Use Huggingface models to create topic representation

Usage

bt_representation_hf(
fitted_model,
documents,
task,
hf_model,
...,
default_prompt = "keywords",
nr_samples = 500,
nr_repr_docs = 20,
diversity = 10,
custom_prompt = NULL
)

Arguments

fitted_model: The fitted bertopic model
documents: the documents the topic model was fitted to
task: Task defining the pipeline that will be returned. See https://huggingface.co/transformers/v3.0.2/main_classes/pipelines.html for more information. Use "text-generation" for gpt-like models and "text2text-generation" for T5-like models
hf_model: The model that will be used by the pipeline to make predictions
...: arguments sent to the transformers.pipeline function
default_prompt: Whether to use the "keywords" or "documents" default prompt. Passing a custom_prompt will render this argument NULL. Default is "keywords" prompt.
nr_samples: Number of sample documents from which the representative docs are chosen
nr_repr_docs: Number of representative documents to be sent to the huggingface model
diversity: diversity of documents to be sent to the huggingface model. 0 = no diversity, 1 = max diversity.
custom_prompt: The custom prompt to be used in the pipeline.

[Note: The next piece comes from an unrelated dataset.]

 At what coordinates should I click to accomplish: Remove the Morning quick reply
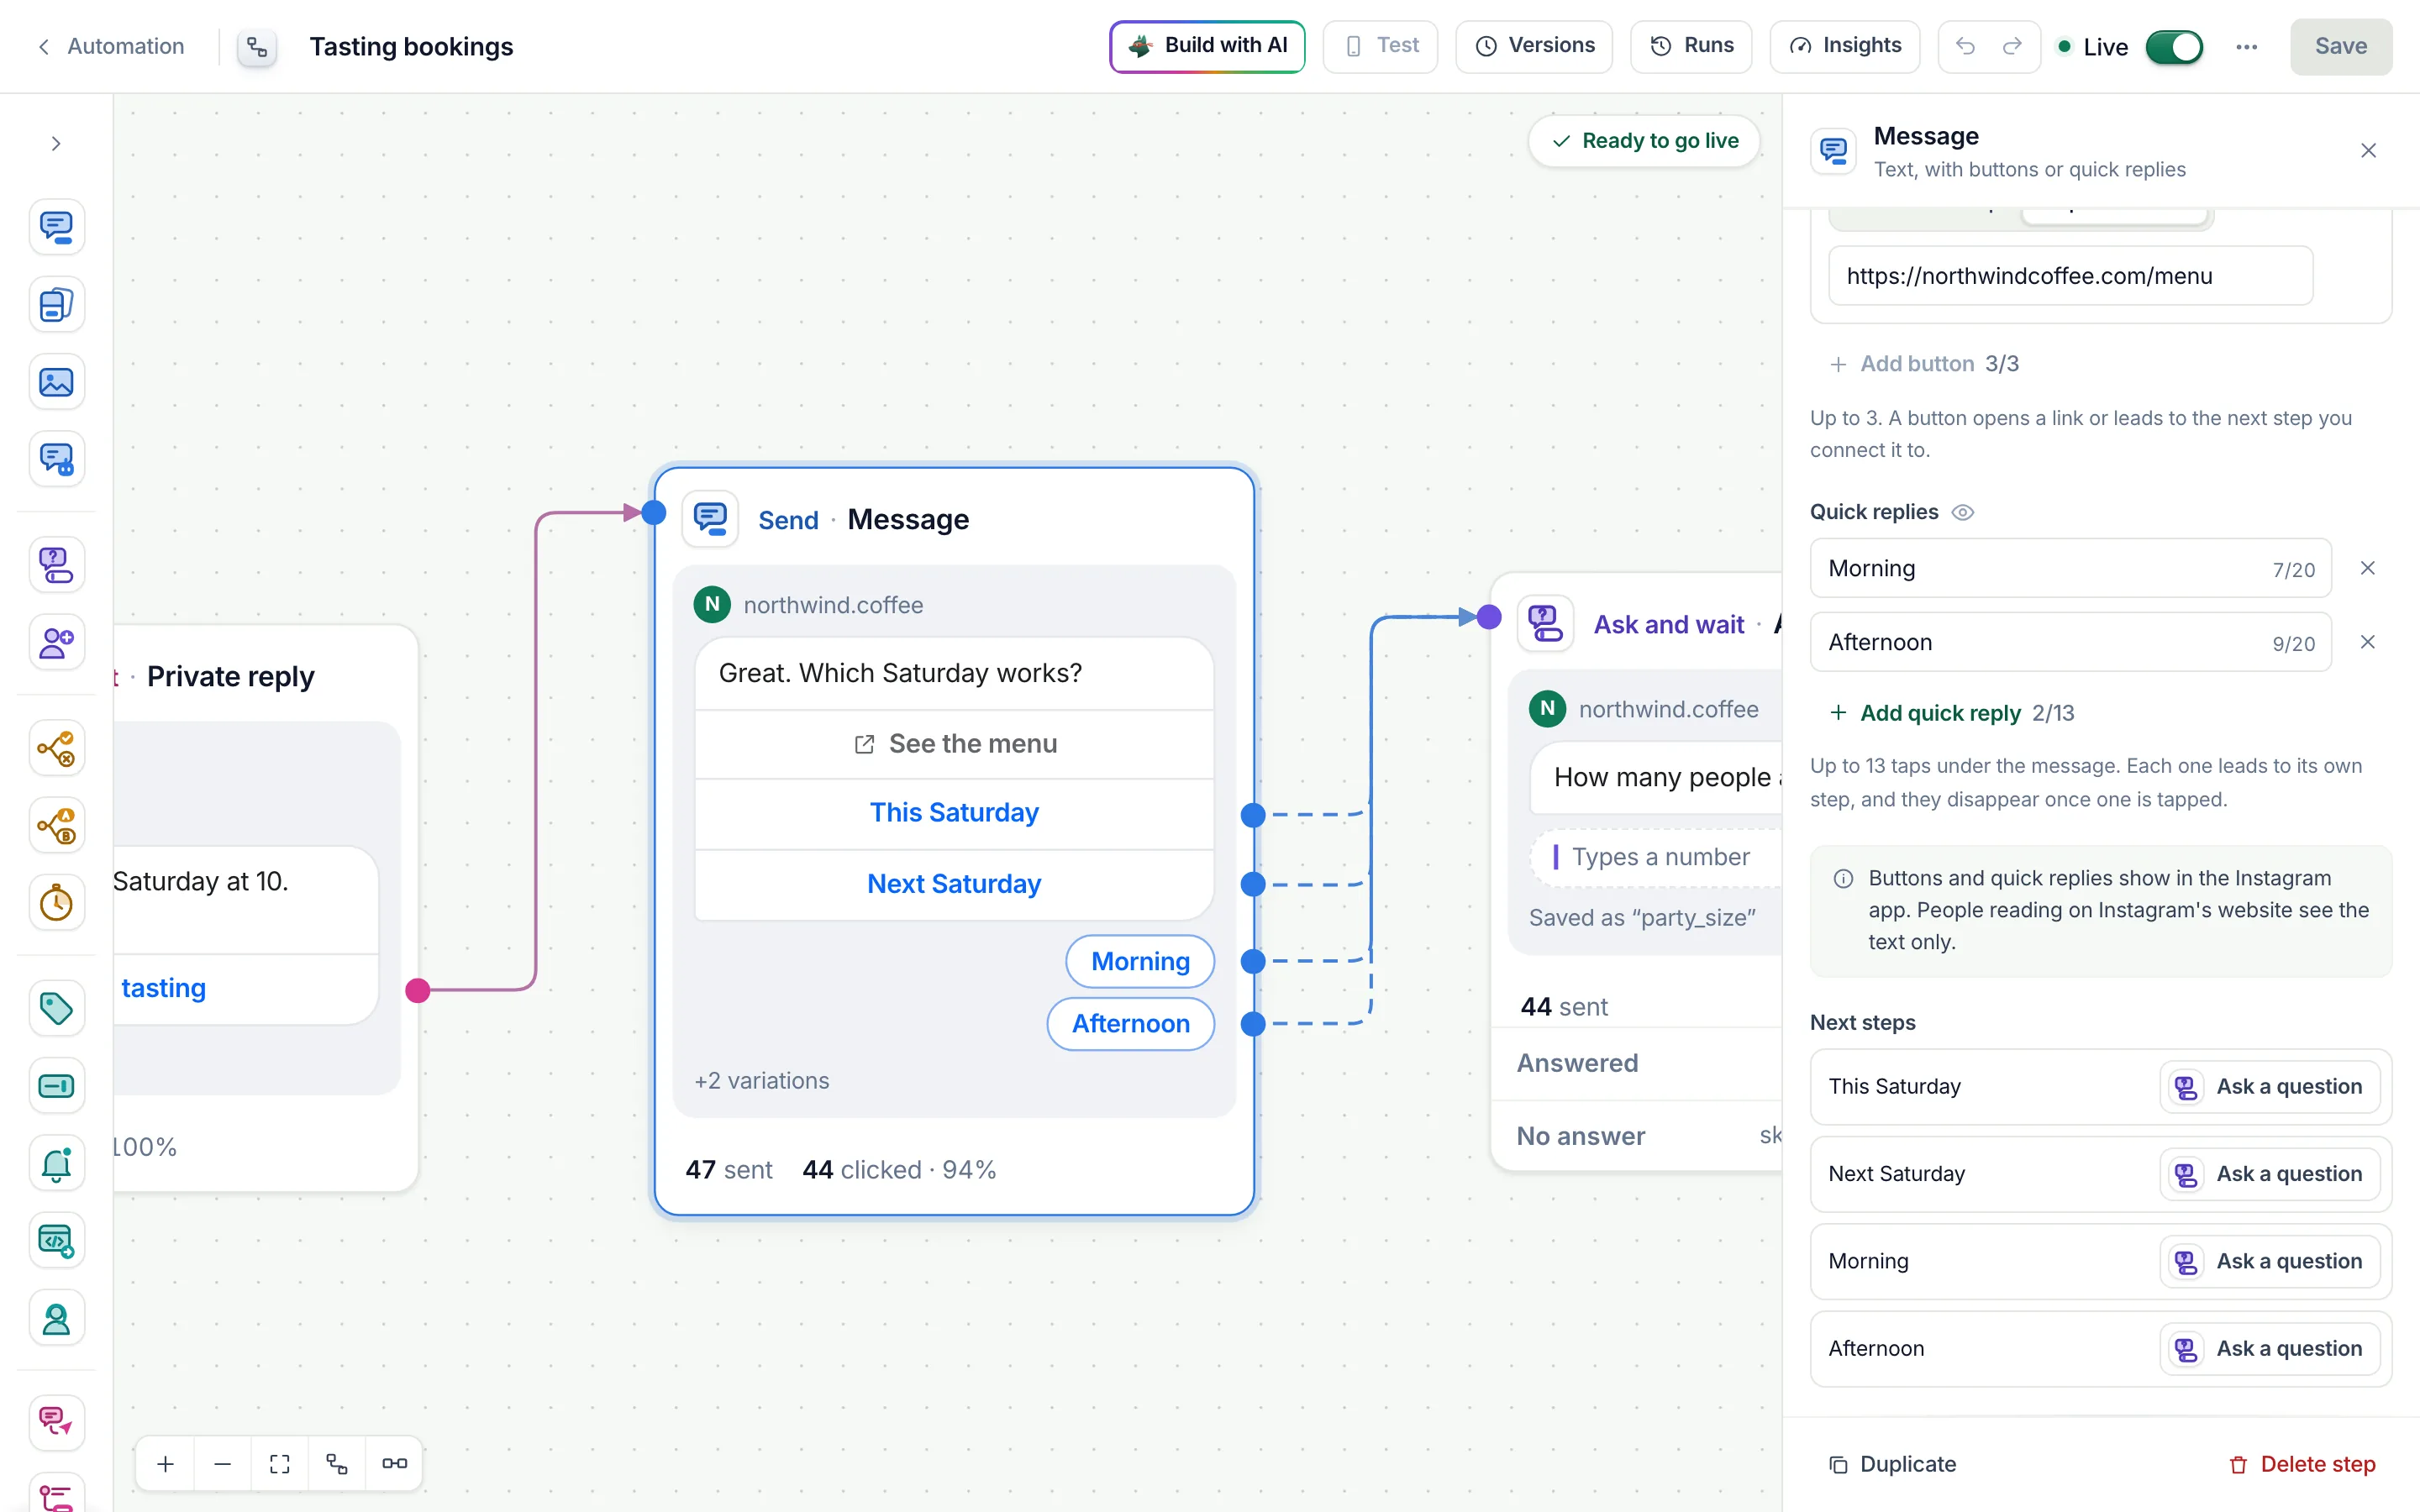coord(2367,568)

If not specified, the "keywords" or "documents" default_prompt will be used. Use "[KEYWORDS]" and "[DOCUMENTS]" in the prompt to decide where the keywords and documents are inserted.

Value

updated representation of each topic

Details

Representative documents are chosen from each topic by sampling (nr_samples) a number of documents from the topic and calculating which of those documents are most representative of the topic by c-tf-idf cosine similarity between the topic and the individual documents. From this the most representative documents (the number is defined by the nr_repr_docs parameter) is extracted and passed to the huggingface model and topic description predicted.